Polygamy and the Church: A History
Of all the Mormon doctrines, none caused as much controversy as polygamy, called plural or celestial marriage within the church. It divided prophet Joseph Smith's own household, caused a schism in his church, and brought the wrath of many Americans down on the Mormons for decades to come.
First Revelations
Smith may have received a revelation on polygamy as early as 1831, when he was studying Old Testament prophets and wondering about their practice of having multiple wives. Smith would later assert that the Lord told him such acts were not adultery when done at divine command; multiple women could be eternally "sealed" to the same man. At the time, however, he kept the doctrine secret, although he may have married Fanny Alger, a teenager working in his home, in the mid-1830s. Smith first dictated the revelation about plural marriage on July 12, 1843, though he always denied it outside the Mormon community, and the polygamy doctrine was not publicly acknowledged until 1852. Plural marriage was not for everyone -- in fact, at most 20 to 30 percent of Mormons would ever practice it, more among the church leadership than the regular members. But if commanded to take other wives by God and the church, an obedient Mormon was expected to comply. Smith himself may have taken as many as 30 wives, some of whom were married to other men.
Dissent
Smith's revelation was questioned by many of his fellow Mormons. Oliver Cowdery, who had taken down the dictation of much of The Book of Mormon, accused Smith of adultery. When told he should practice plural marriage too, Brigham Young said, "It was the first time in my life that I desired the grave." (Young would change course and later take many wives who bore him 57 children. One of the wives, Ann Eliza, later sued for divorce and gave popular anti-polygamy lectures before such luminaries as President Ulysses S. Grant.) Emma Smith, the prophet's wife, was kept in the dark about several of his relationships. She was first informed of the polygamy doctrine not by Joseph but by his brother Hyrum. Although she initially vacillated on the subject, Emma soon turned against plural marriage, even threatening Smith with divorce. After he was killed and many Mormons moved West, Emma remained in Illinois and joined the Reorganized Church of Jesus Christ of Latter-day Saints, which was headed by her son, Joseph III, and rejected polygamy.
Denunciation
The doubts raised by church members were nothing compared with the vitriol unleashed by non-Mormons when the doctrine of polygamy became publicly known. It was denounced, along with slavery, as a "twin relic of barbarism" by the Republican Party in 1856 -- not an accidental linkage because opponents considered plural marriage a form of white slavery that degraded women. Polygamy also drew the attention -- and criticism -- of numerous novelists, even figuring in the first Sherlock Holmes adventure. In 1862, the Morrill Act criminalized plural marriage, though President Abraham Lincoln declined to enforce its provisions. In his words, Mormons were like a log "too hard to split, too wet to burn, and too heavy to move." And with the Civil War raging, Lincoln had more pressing issues.
The Raid
The post-war era brought a renewed focus on polygamy. The cause of plural marriage became a rallying cry for the Mormon faithful, an example of the supremacy of God's law over men's laws. It was promoted by the church leadership and sanctioned, if not actually practiced, by most of its members. But U.S. lawmakers did not abandon their attempts to destroy plural marriage. In addition to blocking the Utah Territory's petitions to join the Union, lawmakers passed the Edmunds Act, which made "unlawful cohabitation" illegal and took the vote away from practitioners of plural marriage. Armed with new legal tools, federal prosecutors went after individual polygamists with a vengeance. The conviction of Rudger Clawson in 1884 marked the beginning of a 12-year period known as "the Raid," in which more than 1,400 indictments were issued. Mormons challenged anti-polygamy statutes. The Supreme Court repeatedly upheld them. Mormons refused to testify (or suffered convenient amnesia) in court; went into hiding; and, by the hundreds, were sent to prison.

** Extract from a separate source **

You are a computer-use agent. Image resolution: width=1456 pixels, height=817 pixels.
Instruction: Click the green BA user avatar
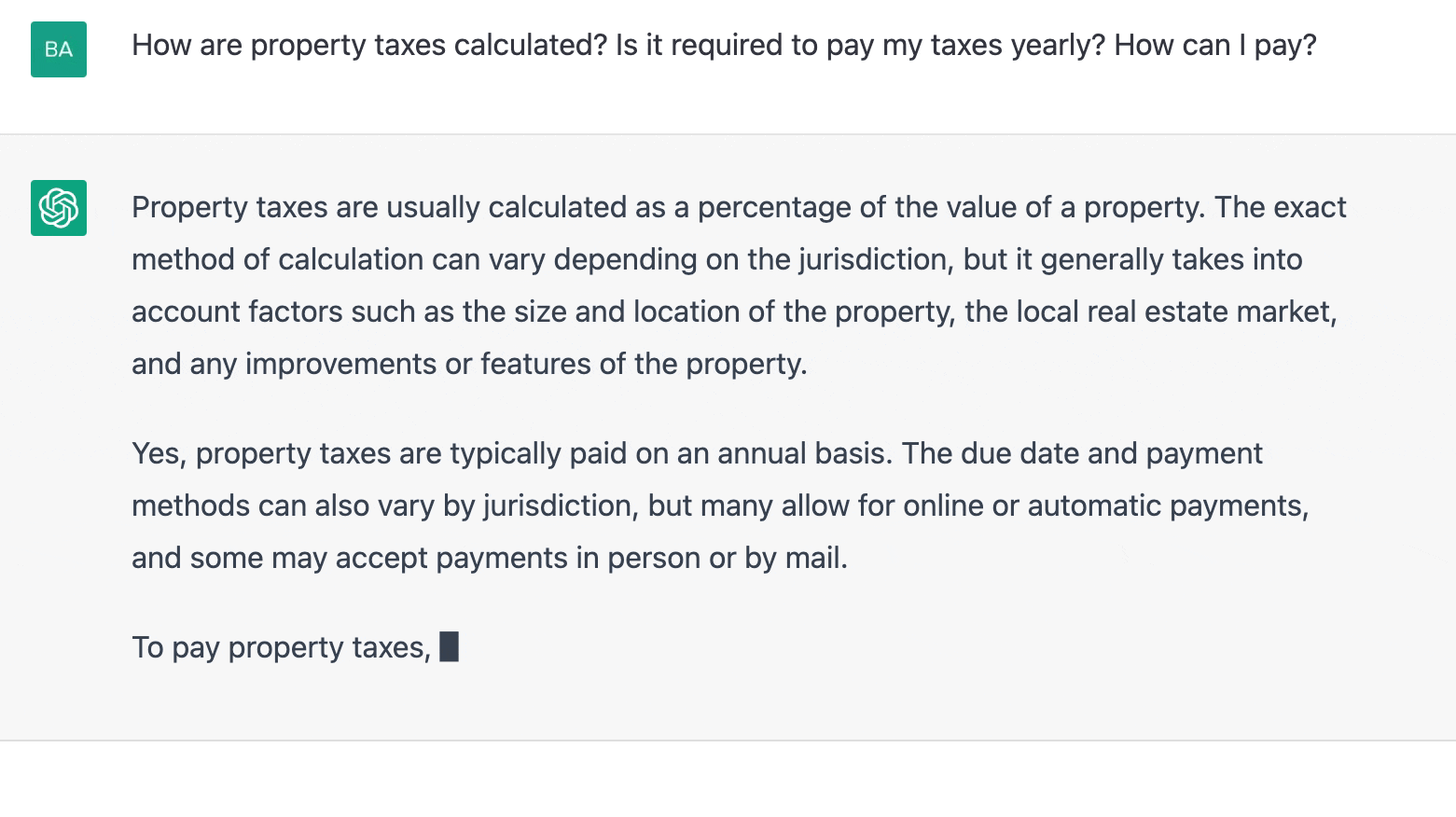pos(59,49)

Fundamentalists' Justification
John Taylor, who succeeded Young as church president, died in 1887, while on the run from federal authorities. Before he died, however, he made it very clear that he believed that the Saints must not give up the practice of polygamy. Today, fundamentalists who continue to practice polygamy call themselves Mormons and cite President Taylor's position on this matter to justify their current practice -- though official church policy bans plural marriage and excommunicates its practitioners.
The Manifesto
For the Mormon mainstream, the 1887 Edmunds-Tucker Act proved the final straw. The U.S. Congress renewed its attack on polygamy by disincorporating the church and seizing its assets. In 1890, church president Wilford Woodruff, fearful that the continuation of the practice of plural marriage would lead to the destruction of all Mormon temples, announced an end to official support for polygamy. His "Manifesto" was reinforced by a 1904 decree threatening polygamists with excommunication; in response, the government returned church property, pardoned polygamists, and admitted Utah to the Union in 1896. The Manifesto, though never described as a revelation, has remained the official church position for more than 100 years.